§ **Document segment**:
** START **

Enumeration Types (Enums)
Enumeration types in WDL
An enumeration (or "enum") is a closed set of enumerated values (known as "choices") that are considered semantically valid in a specific context. An enum is defined at the top-level of the WDL document and can be used as a declaration type anywhere in the document.
An enum is defined using the enum keyword, followed by a globally unique name, followed by a comma-delimited list of identifiers---optionally tagged with values---in braces. When referring to a choice within an enum, for example, when assigning to an enum declaration, the <name>.<choice> syntax should be used.
enum FileKind {
FASTQ,
BAM
}
task process_file {
input {
File infile
FileKind kind = FileKind.FASTQ
}
command <<<
echo "Processing ~{kind} file"
...
>>>
}
workflow process_files {
input {
Array[File] files
FileKind kind
}
scatter (file in files) {
call process_file {
input:
infile = file,
kind = kind
}
}
}
As an example, consider a workflow that processes different types of NGS files and has a file_kind input parameter that is expected to be either "FASTQ" or "BAM". Using String as the type of file_kind is not ideal - if the user specifies an invalid value, the error will not be caught until runtime, perhaps after the workflow has already run for several hours. Alternatively, using an enum type for file_kind restricts the allowed values such that the execution engine can validate the input prior to executing the workflow.

** END **

§ **Raw data**:
** START **

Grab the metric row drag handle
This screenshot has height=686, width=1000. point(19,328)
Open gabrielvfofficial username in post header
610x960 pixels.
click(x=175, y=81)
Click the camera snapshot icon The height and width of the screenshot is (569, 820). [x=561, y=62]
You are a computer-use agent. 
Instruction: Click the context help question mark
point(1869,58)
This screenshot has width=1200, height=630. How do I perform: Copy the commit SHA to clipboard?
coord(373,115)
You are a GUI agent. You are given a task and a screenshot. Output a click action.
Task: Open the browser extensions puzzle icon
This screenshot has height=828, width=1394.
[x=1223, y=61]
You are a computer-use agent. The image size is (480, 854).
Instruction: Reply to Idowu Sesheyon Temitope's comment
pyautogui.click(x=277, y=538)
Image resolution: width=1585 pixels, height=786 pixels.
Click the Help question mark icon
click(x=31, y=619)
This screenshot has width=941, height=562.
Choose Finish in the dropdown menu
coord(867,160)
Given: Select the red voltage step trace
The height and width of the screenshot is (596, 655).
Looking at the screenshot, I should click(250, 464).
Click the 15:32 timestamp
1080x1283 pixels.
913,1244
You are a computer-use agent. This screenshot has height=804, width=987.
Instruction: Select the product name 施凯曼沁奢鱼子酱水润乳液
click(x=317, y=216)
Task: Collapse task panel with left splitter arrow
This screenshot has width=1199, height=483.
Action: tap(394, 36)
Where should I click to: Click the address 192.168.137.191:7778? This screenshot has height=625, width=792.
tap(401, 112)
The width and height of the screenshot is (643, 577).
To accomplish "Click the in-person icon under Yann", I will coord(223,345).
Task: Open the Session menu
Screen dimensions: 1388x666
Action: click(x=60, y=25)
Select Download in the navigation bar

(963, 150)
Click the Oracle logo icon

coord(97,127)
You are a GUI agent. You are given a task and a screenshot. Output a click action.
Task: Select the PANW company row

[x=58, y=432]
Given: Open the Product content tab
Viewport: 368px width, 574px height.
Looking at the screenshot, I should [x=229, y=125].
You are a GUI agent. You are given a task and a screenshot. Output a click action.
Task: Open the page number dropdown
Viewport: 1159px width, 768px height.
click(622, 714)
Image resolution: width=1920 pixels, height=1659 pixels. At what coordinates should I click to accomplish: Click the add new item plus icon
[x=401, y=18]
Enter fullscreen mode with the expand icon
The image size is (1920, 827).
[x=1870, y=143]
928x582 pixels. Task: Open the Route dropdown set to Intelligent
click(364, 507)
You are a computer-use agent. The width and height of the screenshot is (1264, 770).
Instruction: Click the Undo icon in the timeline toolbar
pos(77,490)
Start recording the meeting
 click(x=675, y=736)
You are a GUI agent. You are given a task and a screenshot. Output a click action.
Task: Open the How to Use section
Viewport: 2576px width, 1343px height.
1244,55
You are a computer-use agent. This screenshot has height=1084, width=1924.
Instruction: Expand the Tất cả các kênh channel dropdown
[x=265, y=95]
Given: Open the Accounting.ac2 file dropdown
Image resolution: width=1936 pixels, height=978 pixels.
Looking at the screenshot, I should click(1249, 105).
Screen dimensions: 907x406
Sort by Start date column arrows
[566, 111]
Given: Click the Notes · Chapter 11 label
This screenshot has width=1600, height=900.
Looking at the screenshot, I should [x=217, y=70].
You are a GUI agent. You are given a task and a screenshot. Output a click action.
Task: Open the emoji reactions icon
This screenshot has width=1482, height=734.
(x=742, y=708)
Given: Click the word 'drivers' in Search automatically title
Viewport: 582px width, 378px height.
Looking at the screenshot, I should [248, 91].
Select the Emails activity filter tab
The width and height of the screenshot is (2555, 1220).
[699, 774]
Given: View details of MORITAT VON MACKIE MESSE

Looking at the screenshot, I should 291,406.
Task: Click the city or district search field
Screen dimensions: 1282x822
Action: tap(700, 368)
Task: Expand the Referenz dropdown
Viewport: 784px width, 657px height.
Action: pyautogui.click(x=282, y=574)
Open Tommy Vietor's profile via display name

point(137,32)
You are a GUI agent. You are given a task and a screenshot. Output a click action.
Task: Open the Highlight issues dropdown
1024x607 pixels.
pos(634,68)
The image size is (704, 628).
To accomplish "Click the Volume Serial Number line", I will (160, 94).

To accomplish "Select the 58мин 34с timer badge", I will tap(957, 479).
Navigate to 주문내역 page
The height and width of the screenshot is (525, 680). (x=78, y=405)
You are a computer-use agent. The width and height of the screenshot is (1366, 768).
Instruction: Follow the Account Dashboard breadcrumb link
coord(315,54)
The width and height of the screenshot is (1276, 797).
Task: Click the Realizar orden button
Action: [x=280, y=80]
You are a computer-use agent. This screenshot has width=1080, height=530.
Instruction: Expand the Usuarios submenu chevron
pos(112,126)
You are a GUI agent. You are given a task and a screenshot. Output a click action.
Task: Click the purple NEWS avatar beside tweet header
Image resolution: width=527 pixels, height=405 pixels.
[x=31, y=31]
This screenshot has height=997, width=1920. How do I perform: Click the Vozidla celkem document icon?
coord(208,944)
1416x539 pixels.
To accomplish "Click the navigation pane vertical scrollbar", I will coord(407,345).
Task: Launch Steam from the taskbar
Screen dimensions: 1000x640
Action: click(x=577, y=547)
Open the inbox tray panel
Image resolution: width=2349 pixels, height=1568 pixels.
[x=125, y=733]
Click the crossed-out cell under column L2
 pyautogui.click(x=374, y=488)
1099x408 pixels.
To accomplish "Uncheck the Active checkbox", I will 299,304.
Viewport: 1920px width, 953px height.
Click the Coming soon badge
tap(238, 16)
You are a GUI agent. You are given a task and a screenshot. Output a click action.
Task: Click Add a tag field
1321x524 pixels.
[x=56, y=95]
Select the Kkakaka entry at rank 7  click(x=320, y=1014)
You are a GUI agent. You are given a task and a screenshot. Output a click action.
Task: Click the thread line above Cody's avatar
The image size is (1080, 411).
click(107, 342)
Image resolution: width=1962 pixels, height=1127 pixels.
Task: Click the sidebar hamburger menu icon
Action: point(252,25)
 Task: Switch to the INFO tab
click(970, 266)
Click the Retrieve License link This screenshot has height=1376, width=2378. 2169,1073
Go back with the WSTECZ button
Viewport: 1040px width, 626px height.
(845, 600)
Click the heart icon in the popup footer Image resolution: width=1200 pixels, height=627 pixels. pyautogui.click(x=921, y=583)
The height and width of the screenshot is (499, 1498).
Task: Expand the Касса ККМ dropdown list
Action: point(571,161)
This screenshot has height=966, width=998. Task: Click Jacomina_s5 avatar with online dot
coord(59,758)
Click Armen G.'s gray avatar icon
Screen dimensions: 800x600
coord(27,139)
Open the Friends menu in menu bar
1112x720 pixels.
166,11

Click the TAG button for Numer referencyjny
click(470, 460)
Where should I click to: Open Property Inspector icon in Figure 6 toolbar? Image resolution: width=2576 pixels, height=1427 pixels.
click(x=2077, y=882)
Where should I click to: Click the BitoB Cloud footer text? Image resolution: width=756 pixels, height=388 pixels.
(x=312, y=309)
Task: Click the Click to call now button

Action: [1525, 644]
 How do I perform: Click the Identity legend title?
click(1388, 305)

** END **

§ **Given exercise 1**:
For each statement, say whether the text on WDL enums agrees with it, answering yes or no and quoting the deciding words: (a) an enum is defined at the top level of the WDL document; (b) the identifiers in an enum are separated by semicolons; (c) if file_kind is typed as String, an invalid value is caught before the workflow runs.
§ **Given exercise 2**:
According to the text on WDL enums, what syntax should be used to refer to a choice within an enum?

§ **Correct response 1**:
(a) Yes: "An enum is defined at the top-level of the WDL document"
(b) No: "a comma-delimited list of identifiers"
(c) No: "the error will not be caught until runtime"

§ **Correct response 2**:
The <name>.<choice> syntax.